But a TFSA can hold stocks. ETFs. Bonds. Mutual funds. Pretty much any investment that trades on a recognized exchange. And everything that grows inside it? Tax-free. Capital gains, eligible dividends, interest. The government can't touch any of it.

Most people either don't know this or they sort of know it but never did anything about it. If that's you, keep reading.

Key Takeaways

  • A TFSA is a container, not a product. You can put a savings account inside it. Or a full investment portfolio. The tax-free treatment applies to whatever you choose to hold.
  • Withdrawing money to invest elsewhere can destroy your contribution room. If you pull $10,000 out to invest in a regular brokerage account, you can't put it back until January 1 of the following year. Re-contributing in the same year triggers a 1% monthly penalty on the excess.
  • Trading inside your TFSA doesn't affect contribution room. Selling a stock for profit isn't a withdrawal. The cash stays in the container.
  • Crypto works in a TFSA, but only through qualified ETFs/Mutual Funds.  Holding Bitcoin directly is considered a non-qualified investment and is subject to a 50% penalty tax. TSX-listed Bitcoin ETFs/funds are fine.
  • U.S. dividend stocks get hit with a 15% withholding tax that you can't recover. The Canada-U.S. tax treaty exempts RRSPs. It does not exempt TFSAs.

What Is a TFSA, Really?

The CRA defines a TFSA as "a registered savings account that functions like an investment account."

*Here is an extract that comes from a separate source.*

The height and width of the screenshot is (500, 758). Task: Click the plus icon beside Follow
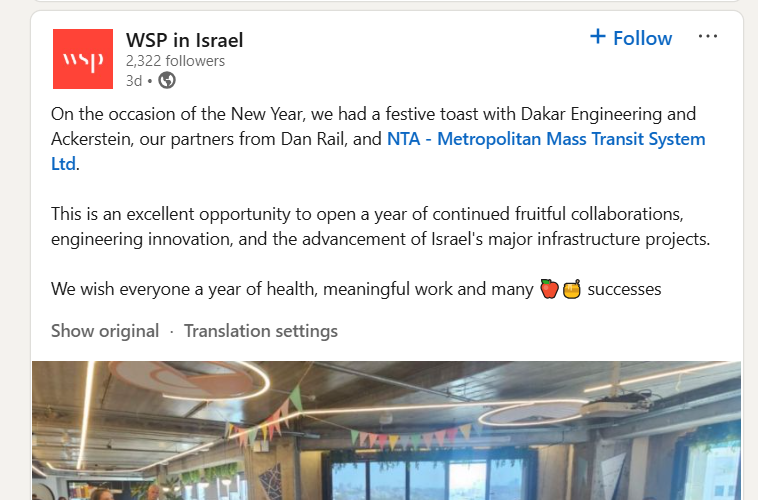[x=598, y=37]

Notice the phrasing. Functions like an investment account.

Three types of TFSAs exist. The first is a deposit TFSA, which works like a regular savings account or GIC. The second is an annuity contract through an insurance company. The third is called an "arrangement in trust," which is basically a brokerage account where you can buy and sell securities.

Most Canadians have the first type. They opened it at their bank because someone suggested it. And it sits there collecting modest interest while they wonder if they're doing this whole retirement thing right.

The third type is where things get interesting. That's a self-directed TFSA. You open it at a brokerage (could be your bank's investing platform, could be an independent service) and suddenly you can buy individual stocks. ETFs. Bonds. Anything that trades on a Canadian or U.S. exchange.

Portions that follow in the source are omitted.